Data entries
+===+
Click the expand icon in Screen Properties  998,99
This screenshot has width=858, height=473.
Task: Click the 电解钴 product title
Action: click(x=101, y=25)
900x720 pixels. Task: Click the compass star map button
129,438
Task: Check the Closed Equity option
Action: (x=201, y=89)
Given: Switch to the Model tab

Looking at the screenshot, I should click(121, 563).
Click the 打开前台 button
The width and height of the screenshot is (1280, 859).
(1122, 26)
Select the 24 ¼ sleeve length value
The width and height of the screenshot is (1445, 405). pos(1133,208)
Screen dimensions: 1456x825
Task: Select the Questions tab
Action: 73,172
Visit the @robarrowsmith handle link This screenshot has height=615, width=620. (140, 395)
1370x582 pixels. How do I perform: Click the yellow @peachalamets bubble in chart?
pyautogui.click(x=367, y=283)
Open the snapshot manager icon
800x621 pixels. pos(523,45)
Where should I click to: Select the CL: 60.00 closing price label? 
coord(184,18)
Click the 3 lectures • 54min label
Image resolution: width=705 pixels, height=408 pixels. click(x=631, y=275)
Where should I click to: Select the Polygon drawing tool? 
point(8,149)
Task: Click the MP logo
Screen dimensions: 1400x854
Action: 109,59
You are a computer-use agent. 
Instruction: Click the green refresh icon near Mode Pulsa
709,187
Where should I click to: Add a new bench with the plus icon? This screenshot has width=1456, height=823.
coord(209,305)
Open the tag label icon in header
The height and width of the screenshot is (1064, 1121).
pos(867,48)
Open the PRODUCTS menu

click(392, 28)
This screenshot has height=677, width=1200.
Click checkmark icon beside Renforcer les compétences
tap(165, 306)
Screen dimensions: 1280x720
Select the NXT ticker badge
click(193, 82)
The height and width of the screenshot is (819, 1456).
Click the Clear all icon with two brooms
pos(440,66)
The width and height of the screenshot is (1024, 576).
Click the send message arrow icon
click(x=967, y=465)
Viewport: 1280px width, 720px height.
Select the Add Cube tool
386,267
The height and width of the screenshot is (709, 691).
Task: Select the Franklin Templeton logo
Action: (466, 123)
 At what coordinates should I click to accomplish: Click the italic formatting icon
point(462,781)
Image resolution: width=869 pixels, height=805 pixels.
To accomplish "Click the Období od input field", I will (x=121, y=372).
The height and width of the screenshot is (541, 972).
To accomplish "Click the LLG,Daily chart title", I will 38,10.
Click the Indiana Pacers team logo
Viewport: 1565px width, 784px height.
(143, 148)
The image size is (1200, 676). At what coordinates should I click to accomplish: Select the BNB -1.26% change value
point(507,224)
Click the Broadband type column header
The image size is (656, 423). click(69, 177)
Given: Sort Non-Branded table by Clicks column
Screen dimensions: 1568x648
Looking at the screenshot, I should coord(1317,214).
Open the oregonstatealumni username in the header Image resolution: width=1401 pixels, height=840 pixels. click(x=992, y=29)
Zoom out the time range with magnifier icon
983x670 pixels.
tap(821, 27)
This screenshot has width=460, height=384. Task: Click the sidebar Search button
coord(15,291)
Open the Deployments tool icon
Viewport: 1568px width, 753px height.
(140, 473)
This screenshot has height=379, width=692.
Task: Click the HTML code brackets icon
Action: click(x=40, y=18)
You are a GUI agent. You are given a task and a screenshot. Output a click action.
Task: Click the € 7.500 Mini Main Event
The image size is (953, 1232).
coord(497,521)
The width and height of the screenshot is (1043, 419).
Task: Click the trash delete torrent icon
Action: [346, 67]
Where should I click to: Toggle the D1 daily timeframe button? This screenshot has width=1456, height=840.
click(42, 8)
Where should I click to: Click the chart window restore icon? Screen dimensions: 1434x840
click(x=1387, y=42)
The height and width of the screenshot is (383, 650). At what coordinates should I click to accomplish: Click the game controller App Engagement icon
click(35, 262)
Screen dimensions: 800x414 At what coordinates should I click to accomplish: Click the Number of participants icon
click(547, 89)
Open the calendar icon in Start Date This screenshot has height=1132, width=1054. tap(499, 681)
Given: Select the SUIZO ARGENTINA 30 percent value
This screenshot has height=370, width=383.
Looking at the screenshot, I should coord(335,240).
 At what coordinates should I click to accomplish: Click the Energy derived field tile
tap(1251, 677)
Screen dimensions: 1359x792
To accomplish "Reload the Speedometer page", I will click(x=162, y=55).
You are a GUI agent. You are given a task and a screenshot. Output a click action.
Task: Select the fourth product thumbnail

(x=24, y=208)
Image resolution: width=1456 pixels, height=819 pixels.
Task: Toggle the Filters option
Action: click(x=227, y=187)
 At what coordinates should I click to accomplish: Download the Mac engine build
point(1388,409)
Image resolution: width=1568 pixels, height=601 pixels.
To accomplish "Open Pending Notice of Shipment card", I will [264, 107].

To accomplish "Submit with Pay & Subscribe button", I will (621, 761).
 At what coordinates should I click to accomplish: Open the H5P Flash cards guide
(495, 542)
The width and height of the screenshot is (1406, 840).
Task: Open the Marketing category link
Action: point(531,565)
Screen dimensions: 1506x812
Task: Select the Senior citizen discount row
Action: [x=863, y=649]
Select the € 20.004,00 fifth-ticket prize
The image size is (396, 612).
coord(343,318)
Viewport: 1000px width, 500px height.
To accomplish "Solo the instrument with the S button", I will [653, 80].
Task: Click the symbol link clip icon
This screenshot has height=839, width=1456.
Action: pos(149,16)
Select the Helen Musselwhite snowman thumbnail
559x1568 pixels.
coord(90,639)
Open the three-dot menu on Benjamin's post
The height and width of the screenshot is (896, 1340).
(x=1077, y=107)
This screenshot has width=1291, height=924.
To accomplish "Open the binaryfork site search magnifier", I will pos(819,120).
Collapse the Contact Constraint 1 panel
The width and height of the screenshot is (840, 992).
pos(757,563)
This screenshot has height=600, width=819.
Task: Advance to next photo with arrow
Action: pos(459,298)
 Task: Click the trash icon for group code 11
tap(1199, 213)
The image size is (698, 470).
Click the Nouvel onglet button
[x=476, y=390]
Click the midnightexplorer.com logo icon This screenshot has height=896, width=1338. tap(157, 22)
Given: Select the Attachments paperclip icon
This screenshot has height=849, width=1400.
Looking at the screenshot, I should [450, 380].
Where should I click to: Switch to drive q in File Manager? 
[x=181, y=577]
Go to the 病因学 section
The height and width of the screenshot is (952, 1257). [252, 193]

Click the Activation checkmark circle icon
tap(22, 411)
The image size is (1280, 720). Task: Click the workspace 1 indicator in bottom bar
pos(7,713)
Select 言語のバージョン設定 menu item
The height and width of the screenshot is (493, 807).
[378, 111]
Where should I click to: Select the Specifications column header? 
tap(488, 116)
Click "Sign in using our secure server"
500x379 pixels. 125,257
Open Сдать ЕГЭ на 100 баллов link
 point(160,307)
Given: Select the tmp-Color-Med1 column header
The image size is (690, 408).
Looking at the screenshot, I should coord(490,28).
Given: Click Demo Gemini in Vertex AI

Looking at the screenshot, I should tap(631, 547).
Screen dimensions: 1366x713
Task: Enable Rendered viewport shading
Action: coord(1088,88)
+===+
### STATED TASK
Can you lay out every line of the rows above as a JSON list of strings, one string per line, leaving out the blank lines?

### RESPONSE TO THE TASK
[
  "Click the expand icon in Screen Properties  998,99",
  "This screenshot has width=858, height=473.",
  "Task: Click the 电解钴 product title",
  "Action: click(x=101, y=25)",
  "900x720 pixels. Task: Click the compass star map button",
  "129,438",
  "Task: Check the Closed Equity option",
  "Action: (x=201, y=89)",
  "Given: Switch to the Model tab",
  "Looking at the screenshot, I should click(121, 563).",
  "Click the 打开前台 button",
  "The width and height of the screenshot is (1280, 859).",
  "(1122, 26)",
  "Select the 24 ¼ sleeve length value",
  "The width and height of the screenshot is (1445, 405). pos(1133,208)",
  "Screen dimensions: 1456x825",
  "Task: Select the Questions tab",
  "Action: 73,172",
  "Visit the @robarrowsmith handle link This screenshot has height=615, width=620. (140, 395)",
  "1370x582 pixels. How do I perform: Click the yellow @peachalamets bubble in chart?",
  "pyautogui.click(x=367, y=283)",
  "Open the snapshot manager icon",
  "800x621 pixels. pos(523,45)",
  "Where should I click to: Select the CL: 60.00 closing price label? ",
  "coord(184,18)",
  "Click the 3 lectures • 54min label",
  "Image resolution: width=705 pixels, height=408 pixels. click(x=631, y=275)",
  "Where should I click to: Select the Polygon drawing tool? ",
  "point(8,149)",
  "Task: Click the MP logo",
  "Screen dimensions: 1400x854",
  "Action: 109,59",
  "You are a computer-use agent. ",
  "Instruction: Click the green refresh icon near Mode Pulsa",
  "709,187",
  "Where should I click to: Add a new bench with the plus icon? This screenshot has width=1456, height=823.",
  "coord(209,305)",
  "Open the tag label icon in header",
  "The height and width of the screenshot is (1064, 1121).",
  "pos(867,48)",
  "Open the PRODUCTS menu",
  "click(392, 28)",
  "This screenshot has height=677, width=1200.",
  "Click checkmark icon beside Renforcer les compétences",
  "tap(165, 306)",
  "Screen dimensions: 1280x720",
  "Select the NXT ticker badge",
  "click(193, 82)",
  "The height and width of the screenshot is (819, 1456).",
  "Click the Clear all icon with two brooms",
  "pos(440,66)",
  "The width and height of the screenshot is (1024, 576).",
  "Click the send message arrow icon",
  "click(x=967, y=465)",
  "Viewport: 1280px width, 720px height.",
  "Select the Add Cube tool",
  "386,267",
  "The height and width of the screenshot is (709, 691).",
  "Task: Select the Franklin Templeton logo",
  "Action: (466, 123)",
  " At what coordinates should I click to accomplish: Click the italic formatting icon",
  "point(462,781)",
  "Image resolution: width=869 pixels, height=805 pixels.",
  "To accomplish \"Click the Období od input field\", I will (x=121, y=372).",
  "The height and width of the screenshot is (541, 972).",
  "To accomplish \"Click the LLG,Daily chart title\", I will 38,10.",
  "Click the Indiana Pacers team logo",
  "Viewport: 1565px width, 784px height.",
  "(143, 148)",
  "The image size is (1200, 676). At what coordinates should I click to accomplish: Select the BNB -1.26% change value",
  "point(507,224)",
  "Click the Broadband type column header",
  "The image size is (656, 423). click(69, 177)",
  "Given: Sort Non-Branded table by Clicks column",
  "Screen dimensions: 1568x648",
  "Looking at the screenshot, I should coord(1317,214).",
  "Open the oregonstatealumni username in the header Image resolution: width=1401 pixels, height=840 pixels. click(x=992, y=29)",
  "Zoom out the time range with magnifier icon",
  "983x670 pixels.",
  "tap(821, 27)",
  "This screenshot has width=460, height=384. Task: Click the sidebar Search button",
  "coord(15,291)",
  "Open the Deployments tool icon",
  "Viewport: 1568px width, 753px height.",
  "(140, 473)",
  "This screenshot has height=379, width=692.",
  "Task: Click the HTML code brackets icon",
  "Action: click(x=40, y=18)",
  "You are a GUI agent. You are given a task and a screenshot. Output a click action.",
  "Task: Click the € 7.500 Mini Main Event",
  "The image size is (953, 1232).",
  "coord(497,521)",
  "The width and height of the screenshot is (1043, 419).",
  "Task: Click the trash delete torrent icon",
  "Action: [346, 67]",
  "Where should I click to: Toggle the D1 daily timeframe button? This screenshot has width=1456, height=840.",
  "click(42, 8)",
  "Where should I click to: Click the chart window restore icon? Screen dimensions: 1434x840",
  "click(x=1387, y=42)",
  "The height and width of the screenshot is (383, 650). At what coordinates should I click to accomplish: Click the game controller App Engagement icon",
  "click(35, 262)",
  "Screen dimensions: 800x414 At what coordinates should I click to accomplish: Click the Number of participants icon",
  "click(547, 89)",
  "Open the calendar icon in Start Date This screenshot has height=1132, width=1054. tap(499, 681)",
  "Given: Select the SUIZO ARGENTINA 30 percent value",
  "This screenshot has height=370, width=383.",
  "Looking at the screenshot, I should coord(335,240).",
  " At what coordinates should I click to accomplish: Click the Energy derived field tile",
  "tap(1251, 677)",
  "Screen dimensions: 1359x792",
  "To accomplish \"Reload the Speedometer page\", I will click(x=162, y=55).",
  "You are a GUI agent. You are given a task and a screenshot. Output a click action.",
  "Task: Select the fourth product thumbnail",
  "(x=24, y=208)",
  "Image resolution: width=1456 pixels, height=819 pixels.",
  "Task: Toggle the Filters option",
  "Action: click(x=227, y=187)",
  " At what coordinates should I click to accomplish: Download the Mac engine build",
  "point(1388,409)",
  "Image resolution: width=1568 pixels, height=601 pixels.",
  "To accomplish \"Open Pending Notice of Shipment card\", I will [264, 107].",
  "To accomplish \"Submit with Pay & Subscribe button\", I will (621, 761).",
  " At what coordinates should I click to accomplish: Open the H5P Flash cards guide",
  "(495, 542)",
  "The width and height of the screenshot is (1406, 840).",
  "Task: Open the Marketing category link",
  "Action: point(531,565)",
  "Screen dimensions: 1506x812",
  "Task: Select the Senior citizen discount row",
  "Action: [x=863, y=649]",
  "Select the € 20.004,00 fifth-ticket prize",
  "The image size is (396, 612).",
  "coord(343,318)",
  "Viewport: 1000px width, 500px height.",
  "To accomplish \"Solo the instrument with the S button\", I will [653, 80].",
  "Task: Click the symbol link clip icon",
  "This screenshot has height=839, width=1456.",
  "Action: pos(149,16)",
  "Select the Helen Musselwhite snowman thumbnail",
  "559x1568 pixels.",
  "coord(90,639)",
  "Open the three-dot menu on Benjamin's post",
  "The height and width of the screenshot is (896, 1340).",
  "(x=1077, y=107)",
  "This screenshot has width=1291, height=924.",
  "To accomplish \"Open the binaryfork site search magnifier\", I will pos(819,120).",
  "Collapse the Contact Constraint 1 panel",
  "The width and height of the screenshot is (840, 992).",
  "pos(757,563)",
  "This screenshot has height=600, width=819.",
  "Task: Advance to next photo with arrow",
  "Action: pos(459,298)",
  " Task: Click the trash icon for group code 11",
  "tap(1199, 213)",
  "The image size is (698, 470).",
  "Click the Nouvel onglet button",
  "[x=476, y=390]",
  "Click the midnightexplorer.com logo icon This screenshot has height=896, width=1338. tap(157, 22)",
  "Given: Select the Attachments paperclip icon",
  "This screenshot has height=849, width=1400.",
  "Looking at the screenshot, I should [450, 380].",
  "Where should I click to: Switch to drive q in File Manager? ",
  "[x=181, y=577]",
  "Go to the 病因学 section",
  "The height and width of the screenshot is (952, 1257). [252, 193]",
  "Click the Activation checkmark circle icon",
  "tap(22, 411)",
  "The image size is (1280, 720). Task: Click the workspace 1 indicator in bottom bar",
  "pos(7,713)",
  "Select 言語のバージョン設定 menu item",
  "The height and width of the screenshot is (493, 807).",
  "[378, 111]",
  "Where should I click to: Select the Specifications column header? ",
  "tap(488, 116)",
  "Click \"Sign in using our secure server\"",
  "500x379 pixels. 125,257",
  "Open Сдать ЕГЭ на 100 баллов link",
  " point(160,307)",
  "Given: Select the tmp-Color-Med1 column header",
  "The image size is (690, 408).",
  "Looking at the screenshot, I should coord(490,28).",
  "Given: Click Demo Gemini in Vertex AI",
  "Looking at the screenshot, I should tap(631, 547).",
  "Screen dimensions: 1366x713",
  "Task: Enable Rendered viewport shading",
  "Action: coord(1088,88)"
]